▶ _Task brief_: Each entry that follows should be retyped exactly.

▶ _Dataset records_:

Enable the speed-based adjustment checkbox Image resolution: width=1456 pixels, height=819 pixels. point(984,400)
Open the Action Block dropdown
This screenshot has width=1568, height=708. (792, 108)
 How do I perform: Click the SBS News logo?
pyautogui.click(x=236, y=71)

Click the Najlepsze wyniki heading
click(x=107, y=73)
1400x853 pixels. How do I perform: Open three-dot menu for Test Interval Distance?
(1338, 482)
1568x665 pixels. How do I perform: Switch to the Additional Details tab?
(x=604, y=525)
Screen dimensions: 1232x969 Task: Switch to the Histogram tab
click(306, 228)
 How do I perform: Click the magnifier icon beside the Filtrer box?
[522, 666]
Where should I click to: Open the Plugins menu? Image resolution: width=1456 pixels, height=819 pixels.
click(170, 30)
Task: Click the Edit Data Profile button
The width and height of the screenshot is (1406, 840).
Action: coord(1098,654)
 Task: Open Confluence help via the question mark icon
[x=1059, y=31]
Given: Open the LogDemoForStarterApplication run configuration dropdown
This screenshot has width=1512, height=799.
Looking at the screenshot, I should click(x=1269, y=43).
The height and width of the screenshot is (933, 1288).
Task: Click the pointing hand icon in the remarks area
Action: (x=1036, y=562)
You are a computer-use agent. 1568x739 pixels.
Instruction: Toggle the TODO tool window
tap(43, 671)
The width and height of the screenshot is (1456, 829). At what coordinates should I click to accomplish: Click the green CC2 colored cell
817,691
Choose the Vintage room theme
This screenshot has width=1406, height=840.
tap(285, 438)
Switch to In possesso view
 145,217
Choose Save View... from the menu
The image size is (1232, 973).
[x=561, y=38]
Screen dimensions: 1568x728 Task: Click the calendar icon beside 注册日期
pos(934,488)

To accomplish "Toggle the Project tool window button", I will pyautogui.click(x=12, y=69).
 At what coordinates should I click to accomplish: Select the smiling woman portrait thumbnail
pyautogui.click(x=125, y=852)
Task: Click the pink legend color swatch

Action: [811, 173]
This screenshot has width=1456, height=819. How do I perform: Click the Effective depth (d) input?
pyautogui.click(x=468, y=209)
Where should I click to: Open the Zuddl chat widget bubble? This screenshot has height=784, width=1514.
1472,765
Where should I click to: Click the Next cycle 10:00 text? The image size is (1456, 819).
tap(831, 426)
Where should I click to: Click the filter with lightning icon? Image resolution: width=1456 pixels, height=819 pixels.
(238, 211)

▶ _Result_:
Enable the speed-based adjustment checkbox Image resolution: width=1456 pixels, height=819 pixels. point(984,400)
Open the Action Block dropdown
This screenshot has width=1568, height=708. (792, 108)
 How do I perform: Click the SBS News logo?
pyautogui.click(x=236, y=71)

Click the Najlepsze wyniki heading
click(x=107, y=73)
1400x853 pixels. How do I perform: Open three-dot menu for Test Interval Distance?
(1338, 482)
1568x665 pixels. How do I perform: Switch to the Additional Details tab?
(x=604, y=525)
Screen dimensions: 1232x969 Task: Switch to the Histogram tab
click(306, 228)
 How do I perform: Click the magnifier icon beside the Filtrer box?
[522, 666]
Where should I click to: Open the Plugins menu? Image resolution: width=1456 pixels, height=819 pixels.
click(170, 30)
Task: Click the Edit Data Profile button
The width and height of the screenshot is (1406, 840).
Action: coord(1098,654)
 Task: Open Confluence help via the question mark icon
[x=1059, y=31]
Given: Open the LogDemoForStarterApplication run configuration dropdown
This screenshot has width=1512, height=799.
Looking at the screenshot, I should click(x=1269, y=43).
The height and width of the screenshot is (933, 1288).
Task: Click the pointing hand icon in the remarks area
Action: (x=1036, y=562)
You are a computer-use agent. 1568x739 pixels.
Instruction: Toggle the TODO tool window
tap(43, 671)
The width and height of the screenshot is (1456, 829). At what coordinates should I click to accomplish: Click the green CC2 colored cell
817,691
Choose the Vintage room theme
This screenshot has width=1406, height=840.
tap(285, 438)
Switch to In possesso view
 145,217
Choose Save View... from the menu
The image size is (1232, 973).
[x=561, y=38]
Screen dimensions: 1568x728 Task: Click the calendar icon beside 注册日期
pos(934,488)

To accomplish "Toggle the Project tool window button", I will pyautogui.click(x=12, y=69).
 At what coordinates should I click to accomplish: Select the smiling woman portrait thumbnail
pyautogui.click(x=125, y=852)
Task: Click the pink legend color swatch

Action: [811, 173]
This screenshot has width=1456, height=819. How do I perform: Click the Effective depth (d) input?
pyautogui.click(x=468, y=209)
Where should I click to: Open the Zuddl chat widget bubble? This screenshot has height=784, width=1514.
1472,765
Where should I click to: Click the Next cycle 10:00 text? The image size is (1456, 819).
tap(831, 426)
Where should I click to: Click the filter with lightning icon? Image resolution: width=1456 pixels, height=819 pixels.
(238, 211)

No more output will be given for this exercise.